HYPERSALINITY AND STROMATOLITIC BIOHERM GROWTH IN THE DEVONIAN ELBERT FORMATION OF THE SOUTHERN SAN JUAN MOUNTAINS, COLORADO
The eight meter-thick stratigraphic succession in the McCracken Sandstone Member at this locality includes a basal light brown to reddish brown quartz arenite overlain by thin layers of siltstone, shale, and dolomitized peloidal grainstones with bidirectional current ripples. Above these are shaley sandstone and dolomudstone which form a continuous marker bed beneath the bioherms.
The bioherms are 1-3 meters thick and six meters long, with crests 6-14m apart. The bioherms have a relief of 0.5-1.5 meters between the crest and intermound low.
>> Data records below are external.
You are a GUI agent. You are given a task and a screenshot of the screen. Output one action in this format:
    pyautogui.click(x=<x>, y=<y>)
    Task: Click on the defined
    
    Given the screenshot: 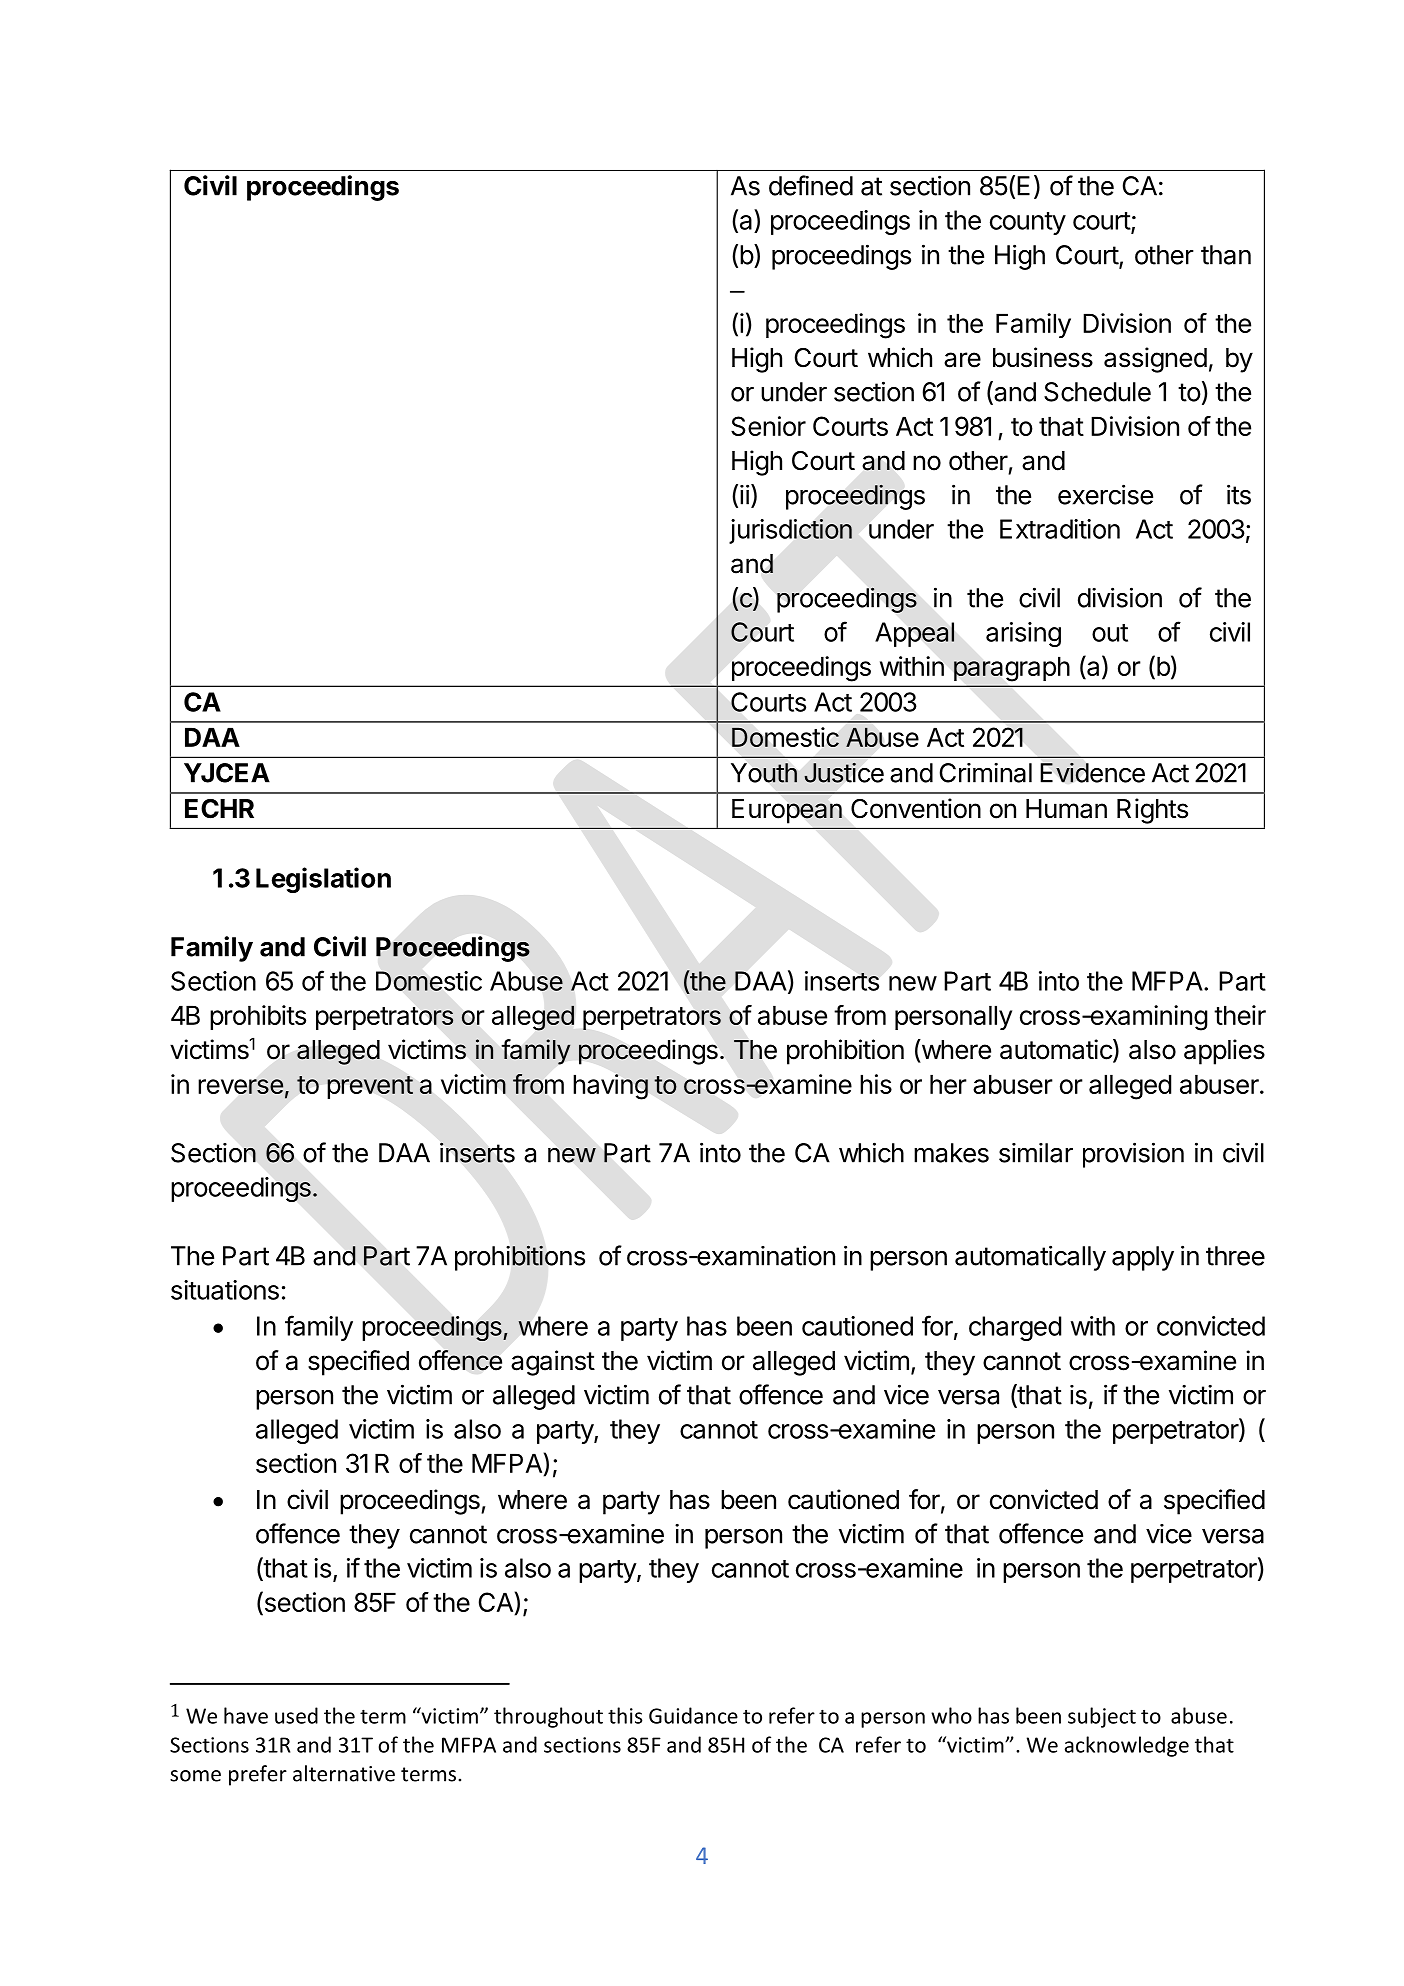 What is the action you would take?
    pyautogui.click(x=811, y=185)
Etchings on fracture faces highlight crinkly laminated microbial laminae, rip-up clasts, and calcite-filled fenestral porosity. Rip-up clasts of lithified blocks of boundstone, and sand filled fractures indicate intermittent subaerial exposure between episodes of bioherm growth and halite hoper molds indicate evaporitic conditions. Estimated primary porosity based on thin sections of these boundstones ranges from 0 to 20% which has later been occluded by calcite spar. Dolomite crystal sizes in the boundstones are approximately 40-50 microns suggesting a synsedimentary or penecontemporaneous origin. Biomoldic pores are lined with a coarser crystalline dolomite (~ 230 microns) indicating a second dolomitization event.
The transition from sandstone in the bottom of the outcrop to dolomite and boundstone suggest that the area was undergoing a transgression during the late Devonian. Basal shallow clastic-dominated shore facies are overlain by intertidal evaporitic facies with the stromatolitic bioherms and halite hopper-molds. This deepening trend continues into open marine facies of the Devonian Ouray Limestone. Previous workers have demonstrated erosional relief along the base of the Elbert Formation which could have provided the accommodation space and preservation of these carbonate bioherms.